Strengths and limitations

We applied a systematic methodology to generate and prioritize research questions from a multidisciplinary group of experts in the field. Even though we likely missed important research questions (e.g. due to the low response rate to generate research questions, the participation of a limited number of mainly European experts) we believe the identified topics currently represent areas of high relevance. The circumstances of the COVID pandemic in 2020 and the fact that the conference was held virtually may have contributed to the low response rate of the experts of the BSAS community, particularly of the front-line clinicians, who were essential personnel during the pandemic. Thus, we acknowledge that the representativeness is limited by the small sample of highly specialized experts and low participation of other relevant professional groups. The adaptation of the method used by Zwaan et al. allowed us to build the research agenda with a solid community of experts in our field; however, the limitation was that experts could be involved in both the generation of the questions and their ratings, which does not align with the methods of Zwaan et al. [27]. Furthermore, even though we prioritized these research areas, we should be aware that hospitals and the broader health care setting are complex systems with many interacting parts, necessitating a more holistic or integrated approach [131]. For example, culture impacts organizational aspects, which in turn influence team processes. Consequently, the categorization of the topics performed as part of the research agenda may not reflect a more complex reality. In addition, the current research agenda primarily represents the views of experts in this field but lacks input from other relevant stakeholders such as diverse administrators (e.g. OR administrators), frontline clinicians, technology developers, and patients.

Conclusion

We developed a research agenda with experts from the BSAS community and identified research priorities in behavioral science applied to acute care teams and surgery for the years to come. Six high-priority topics based on inputs from an expert group include: interventions; technology; team processes; organizational aspects; training and health professions education; and culture. Notably, research questions in the areas of interventions, technology, and team processes were prioritized and identified as areas where more research is needed in the near future. Interestingly, this list aligns well with the recommendations of Salas and colleagues [77] who also emphasize technology for team assessment and application among the most important future topics for teams in general.
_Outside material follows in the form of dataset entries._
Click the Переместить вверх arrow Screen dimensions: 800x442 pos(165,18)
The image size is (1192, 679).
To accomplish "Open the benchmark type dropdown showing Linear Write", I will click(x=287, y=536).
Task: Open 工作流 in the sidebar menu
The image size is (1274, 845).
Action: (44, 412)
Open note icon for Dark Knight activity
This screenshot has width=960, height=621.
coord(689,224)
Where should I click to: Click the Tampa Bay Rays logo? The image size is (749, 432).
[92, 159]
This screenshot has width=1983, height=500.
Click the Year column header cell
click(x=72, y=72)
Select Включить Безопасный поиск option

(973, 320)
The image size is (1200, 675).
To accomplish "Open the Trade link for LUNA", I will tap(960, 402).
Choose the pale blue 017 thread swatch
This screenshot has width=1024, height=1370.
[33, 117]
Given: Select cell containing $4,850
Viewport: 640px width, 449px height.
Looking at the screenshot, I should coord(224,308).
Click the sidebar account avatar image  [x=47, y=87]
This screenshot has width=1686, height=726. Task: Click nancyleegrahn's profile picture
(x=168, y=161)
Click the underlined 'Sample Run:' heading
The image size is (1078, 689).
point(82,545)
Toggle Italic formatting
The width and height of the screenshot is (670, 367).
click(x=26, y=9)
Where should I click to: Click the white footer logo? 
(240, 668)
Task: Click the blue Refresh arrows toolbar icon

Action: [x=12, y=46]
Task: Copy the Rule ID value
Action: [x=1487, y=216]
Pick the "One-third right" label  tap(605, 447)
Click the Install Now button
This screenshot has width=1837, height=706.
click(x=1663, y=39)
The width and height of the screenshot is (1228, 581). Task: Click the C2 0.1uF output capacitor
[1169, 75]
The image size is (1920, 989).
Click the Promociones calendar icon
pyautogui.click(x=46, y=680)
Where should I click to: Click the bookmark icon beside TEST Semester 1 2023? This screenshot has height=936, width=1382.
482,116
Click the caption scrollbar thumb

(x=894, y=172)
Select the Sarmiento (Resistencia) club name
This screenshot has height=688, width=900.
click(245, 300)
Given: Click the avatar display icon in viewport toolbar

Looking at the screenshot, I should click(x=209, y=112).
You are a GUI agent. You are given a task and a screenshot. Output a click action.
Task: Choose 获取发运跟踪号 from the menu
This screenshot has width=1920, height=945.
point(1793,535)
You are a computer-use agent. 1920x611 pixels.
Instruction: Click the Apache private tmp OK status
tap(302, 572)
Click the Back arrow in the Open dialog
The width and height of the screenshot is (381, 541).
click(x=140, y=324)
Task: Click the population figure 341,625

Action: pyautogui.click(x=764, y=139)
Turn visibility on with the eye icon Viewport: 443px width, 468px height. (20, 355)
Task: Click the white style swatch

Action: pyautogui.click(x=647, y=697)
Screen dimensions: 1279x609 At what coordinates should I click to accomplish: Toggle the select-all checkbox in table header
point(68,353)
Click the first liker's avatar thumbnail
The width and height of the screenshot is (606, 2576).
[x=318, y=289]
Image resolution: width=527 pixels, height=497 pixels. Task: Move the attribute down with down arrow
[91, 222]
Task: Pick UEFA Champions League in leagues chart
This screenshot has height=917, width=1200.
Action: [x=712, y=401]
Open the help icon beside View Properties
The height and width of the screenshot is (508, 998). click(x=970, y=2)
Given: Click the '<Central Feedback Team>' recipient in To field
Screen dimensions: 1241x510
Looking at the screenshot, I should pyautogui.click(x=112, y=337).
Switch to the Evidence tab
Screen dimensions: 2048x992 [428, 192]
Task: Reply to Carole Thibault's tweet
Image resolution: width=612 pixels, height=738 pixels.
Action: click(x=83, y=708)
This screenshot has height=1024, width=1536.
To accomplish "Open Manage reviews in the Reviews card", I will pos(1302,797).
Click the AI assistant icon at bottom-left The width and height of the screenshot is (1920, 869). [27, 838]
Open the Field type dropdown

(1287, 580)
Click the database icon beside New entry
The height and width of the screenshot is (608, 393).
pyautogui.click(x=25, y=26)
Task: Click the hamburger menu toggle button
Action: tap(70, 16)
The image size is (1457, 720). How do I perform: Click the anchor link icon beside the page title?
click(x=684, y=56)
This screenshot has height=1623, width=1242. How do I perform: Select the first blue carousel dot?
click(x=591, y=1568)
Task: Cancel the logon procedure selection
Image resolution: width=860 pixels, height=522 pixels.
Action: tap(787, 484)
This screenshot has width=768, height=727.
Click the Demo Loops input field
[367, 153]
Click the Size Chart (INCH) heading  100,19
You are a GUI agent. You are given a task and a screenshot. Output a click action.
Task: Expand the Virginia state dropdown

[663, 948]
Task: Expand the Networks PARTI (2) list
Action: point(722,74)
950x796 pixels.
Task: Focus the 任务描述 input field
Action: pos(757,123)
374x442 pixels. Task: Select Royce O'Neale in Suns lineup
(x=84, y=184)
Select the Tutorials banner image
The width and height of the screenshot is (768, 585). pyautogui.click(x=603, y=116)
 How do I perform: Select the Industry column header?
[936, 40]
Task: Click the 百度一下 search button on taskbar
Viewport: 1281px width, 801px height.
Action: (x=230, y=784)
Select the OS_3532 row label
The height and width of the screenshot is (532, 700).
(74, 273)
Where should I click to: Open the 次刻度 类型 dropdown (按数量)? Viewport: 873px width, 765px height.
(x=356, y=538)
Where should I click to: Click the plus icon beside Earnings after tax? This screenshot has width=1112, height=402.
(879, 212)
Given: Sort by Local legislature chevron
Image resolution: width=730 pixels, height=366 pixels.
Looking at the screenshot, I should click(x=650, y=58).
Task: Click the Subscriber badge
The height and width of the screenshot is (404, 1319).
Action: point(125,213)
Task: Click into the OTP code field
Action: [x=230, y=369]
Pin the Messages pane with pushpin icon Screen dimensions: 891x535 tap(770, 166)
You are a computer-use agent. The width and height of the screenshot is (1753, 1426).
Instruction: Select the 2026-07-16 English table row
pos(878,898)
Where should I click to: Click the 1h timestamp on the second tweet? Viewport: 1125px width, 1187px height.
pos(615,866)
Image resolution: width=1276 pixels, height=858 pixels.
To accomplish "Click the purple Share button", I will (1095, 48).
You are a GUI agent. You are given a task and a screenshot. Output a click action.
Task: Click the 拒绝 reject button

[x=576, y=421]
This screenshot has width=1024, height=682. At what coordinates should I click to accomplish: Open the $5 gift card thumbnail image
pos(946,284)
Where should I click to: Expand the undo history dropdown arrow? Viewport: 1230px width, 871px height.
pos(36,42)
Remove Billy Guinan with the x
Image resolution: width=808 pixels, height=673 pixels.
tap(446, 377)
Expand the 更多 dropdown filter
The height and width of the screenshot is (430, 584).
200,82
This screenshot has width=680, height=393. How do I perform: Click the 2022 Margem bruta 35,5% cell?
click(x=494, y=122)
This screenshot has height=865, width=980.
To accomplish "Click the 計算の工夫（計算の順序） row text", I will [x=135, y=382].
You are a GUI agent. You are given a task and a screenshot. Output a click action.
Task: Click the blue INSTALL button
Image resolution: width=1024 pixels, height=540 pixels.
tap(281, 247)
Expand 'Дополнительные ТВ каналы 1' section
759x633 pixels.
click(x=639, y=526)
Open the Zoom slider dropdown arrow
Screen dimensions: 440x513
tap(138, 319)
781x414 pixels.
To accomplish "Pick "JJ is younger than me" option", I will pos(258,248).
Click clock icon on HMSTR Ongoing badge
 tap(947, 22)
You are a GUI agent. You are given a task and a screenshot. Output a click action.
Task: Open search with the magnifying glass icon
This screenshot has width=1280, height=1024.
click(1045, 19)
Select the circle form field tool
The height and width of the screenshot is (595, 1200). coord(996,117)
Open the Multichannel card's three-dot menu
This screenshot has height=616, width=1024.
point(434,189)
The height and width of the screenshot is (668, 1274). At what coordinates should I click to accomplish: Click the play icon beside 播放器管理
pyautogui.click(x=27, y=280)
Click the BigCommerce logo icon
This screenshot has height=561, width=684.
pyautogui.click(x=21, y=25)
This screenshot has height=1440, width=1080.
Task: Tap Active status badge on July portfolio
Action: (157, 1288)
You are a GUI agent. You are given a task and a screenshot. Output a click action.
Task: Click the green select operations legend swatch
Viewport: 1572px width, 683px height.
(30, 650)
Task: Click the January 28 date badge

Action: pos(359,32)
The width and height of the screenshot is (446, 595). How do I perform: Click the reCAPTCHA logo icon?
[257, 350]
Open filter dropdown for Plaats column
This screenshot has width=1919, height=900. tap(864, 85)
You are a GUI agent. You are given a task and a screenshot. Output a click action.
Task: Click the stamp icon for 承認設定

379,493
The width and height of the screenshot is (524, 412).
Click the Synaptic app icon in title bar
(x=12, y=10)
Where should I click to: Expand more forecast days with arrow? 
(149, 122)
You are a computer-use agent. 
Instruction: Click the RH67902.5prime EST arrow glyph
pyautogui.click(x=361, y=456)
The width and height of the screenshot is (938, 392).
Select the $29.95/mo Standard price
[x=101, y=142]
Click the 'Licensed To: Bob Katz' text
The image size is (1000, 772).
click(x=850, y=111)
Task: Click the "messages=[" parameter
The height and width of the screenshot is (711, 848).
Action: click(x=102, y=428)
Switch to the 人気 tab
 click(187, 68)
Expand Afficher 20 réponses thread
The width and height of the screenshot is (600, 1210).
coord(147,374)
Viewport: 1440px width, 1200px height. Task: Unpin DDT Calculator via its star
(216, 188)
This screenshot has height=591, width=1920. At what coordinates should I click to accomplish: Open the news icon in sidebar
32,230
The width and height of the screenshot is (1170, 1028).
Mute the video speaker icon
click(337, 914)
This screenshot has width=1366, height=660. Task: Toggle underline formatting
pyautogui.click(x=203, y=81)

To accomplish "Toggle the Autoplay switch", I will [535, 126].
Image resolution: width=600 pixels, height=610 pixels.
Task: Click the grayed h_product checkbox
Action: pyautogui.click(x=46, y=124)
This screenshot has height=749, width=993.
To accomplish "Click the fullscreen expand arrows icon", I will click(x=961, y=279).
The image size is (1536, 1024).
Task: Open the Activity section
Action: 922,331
We can glean additional lessons from the research priorities identified by our group of experts, namely the urgent need to translate knowledge about impactful implementation strategies [132] effectively and sustainably.

Thus, the small and highly specialized group of experts from the BSAS network identified top research priorities in the near-term for behavioral science applied to acute care teams; these are useful for both researchers and funding agencies that operate within applied health research.